L’amore consiste in questo, che due solitudini si proteggono a vicenda, si toccano, si salutano: » (Rilke)

Di quale solitudine parliamo? Quella che Jung definiva portatrice di guarigione psichica, non la solitudine imposta dalla circostanze della vita.

La solitudine che vogliamo proporre è uno stato dell’anima, la condizione in cui l’individuo cattura i contorni della propria interiorità. Quindi nella solitudine c’è una percezione maestra che ci indica la via.

Nella nostra cultura, però, la solitudine non è considerata più come una guida , non è più un’alleata, ma una facile occasione per imitare modelli come quello proposto dai reality show. Per gli uomini di oggi la solitudine è una maledizione, quando dovrebbe essere invece accolta come una buona notizia. Che ci aiuta a indagare e a scoprire chi siamo.

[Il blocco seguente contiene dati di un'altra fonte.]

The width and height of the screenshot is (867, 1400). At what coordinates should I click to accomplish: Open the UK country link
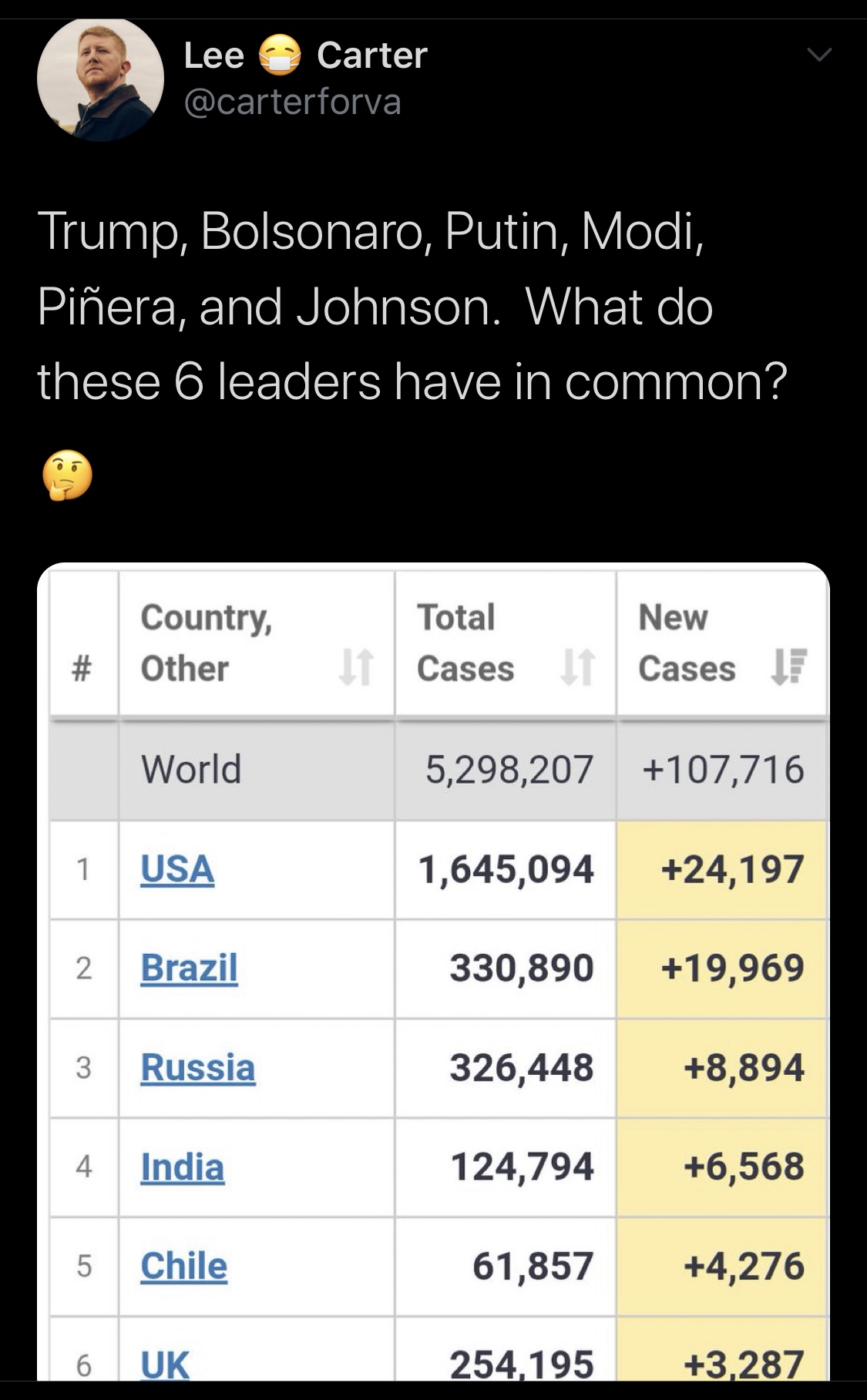point(165,1364)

L’uomo cosmico non può temere la solitudine, perché nel cosmo non si è mai soli. Quando gli antichi, per capirsi bene, parlavano dei genitori, si interrogavano così: “ Tu hai perso il padre? Hai perso il padre che hai conosciuto.  Perché chi ha generato il mondo non si perde mai. E’ sempre lì, è sempre stato lì.” Quindi anche nella solitudine più totale il Signore del mondo ti sta guidando…Non siamo mai soli.

Pensiamo che la nostra solitudine nasca dall’assenza di relazioni o da relazioni sbagliate. Abbiamo perso di vista la parola “solitudine” e il suo vero significato perché ci siamo identificati esclusivamente nelle relazioni che intratteniamo. E una volta compromesse ci ritroviamo nel deserto.

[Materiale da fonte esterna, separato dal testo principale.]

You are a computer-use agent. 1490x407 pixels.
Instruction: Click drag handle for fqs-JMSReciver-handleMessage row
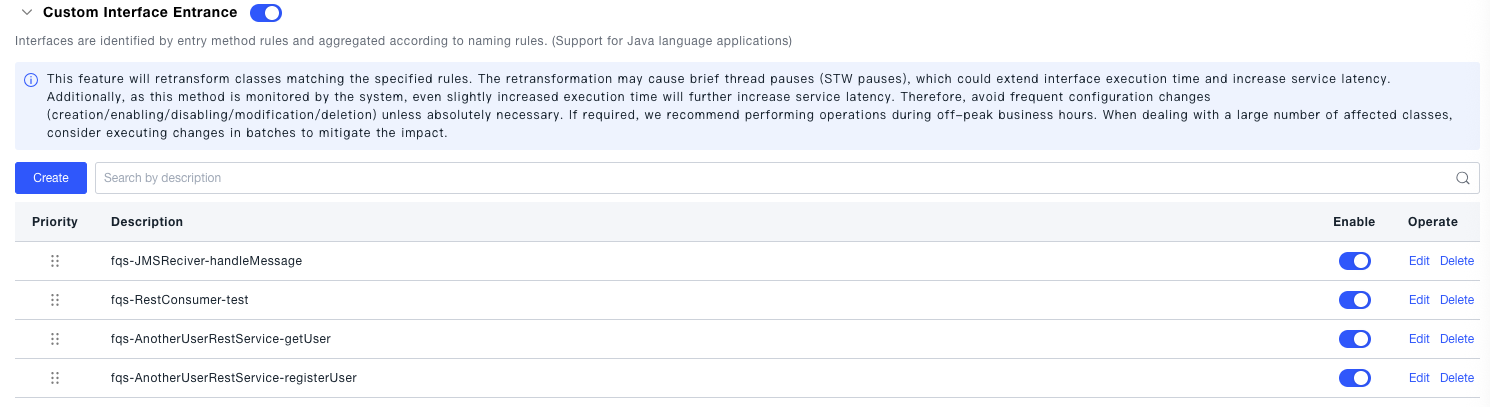(55, 261)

«I veri grandi spiriti costruiscono, come le aquile, i loro nidi a grandi altezze, nella solitudine.»
(Arthur Schopenhauer)

Eppure la possibilità che offre la solitudine, per una completa realizzazione individuale, sono state messe in rilievo dalle filosofie e dalle religioni di tutti i tempi. Il desiderio di una solitudine significativa non è in alcun modo nevrotico; al contrario, la maggior parte dei nevrotici rifugge dalle proprie profondità interiori, ed anzi, l’incapacità di una solitudine costruttiva è per se stessa un segno di nevrosi.

Il desiderio di star soli è un sintomo di distacco nevrotico soltanto quando l’associarsi alla gente richiede uno sforzo insopportabile, per evitare il quale la solitudine diviene l’unico mezzo valido.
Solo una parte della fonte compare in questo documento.